The Palmitoyltransferase Swf1 Is A Bona Fide Zinc Binding Protein

AYELÉN GONZÁLEZ MONTORO; RODRIGO QUIROGA; JAVIER VALDEZ TAUBAS

Mendoza

Congreso; XLVIII Reunión Anual de la Sociedad Argentina de Investigación en Bioquímica y Biología Molecular (SAIB); 2012

Sociedad Argentina de Investigación en Bioquímica y Biología Molecular (SAIB)

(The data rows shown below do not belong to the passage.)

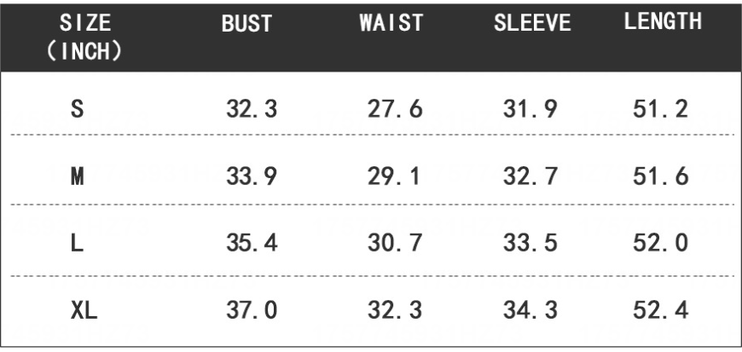Select the BUST column header
The width and height of the screenshot is (742, 352).
point(246,24)
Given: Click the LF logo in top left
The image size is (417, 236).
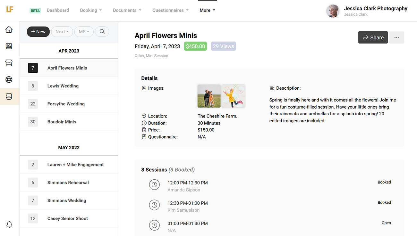Looking at the screenshot, I should coord(9,10).
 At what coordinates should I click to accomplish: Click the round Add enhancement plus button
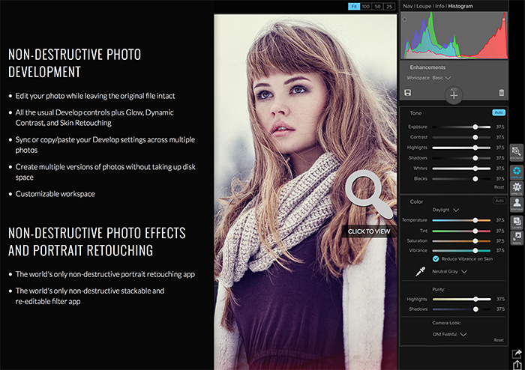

S-acylation of proteins is catalysed by a family of palmitoyltransferases characterised by the DHHC cysteine rich domain. Swf1 is a member of this family, responsible for the modification of SNAREs and glycosyltransferases in yeast. We carried out a random mutagenesis assay designed to uncover essential amino acids in Swf1 and identified 22 novel loss-of- function mutations, most of which are localised within the DHHC domain. Homology modelling of the tertiary structure of Swf1 DHHC-CRD shows that it could contain two C3H zinc binding pockets, in a structure formed by three beta hairpins. The screen revealed that mutation of each of the eight amino acids predicted to be involved in zinc coordination results in inactive Swf1.All of these mutations render Swf1 less stable, suggesting a structural role for Swf1 zinc fingers. Sequence conservation studies of the amino acids that form each zinc binding pocket indicate that upon mutation of one of them the negative selection on the others is lost, in agreement with a function which requires all four of them. Finally we show directly that recombinant Swf1 DHHC-CRD domain is able to bind zinc. Conservation and complementation studies suggest that the DHHC domain of palmitoyltransferases which have lost the amino acids that coordinate zinc may still acquire a similar structure by alternative stabilization mechanisms.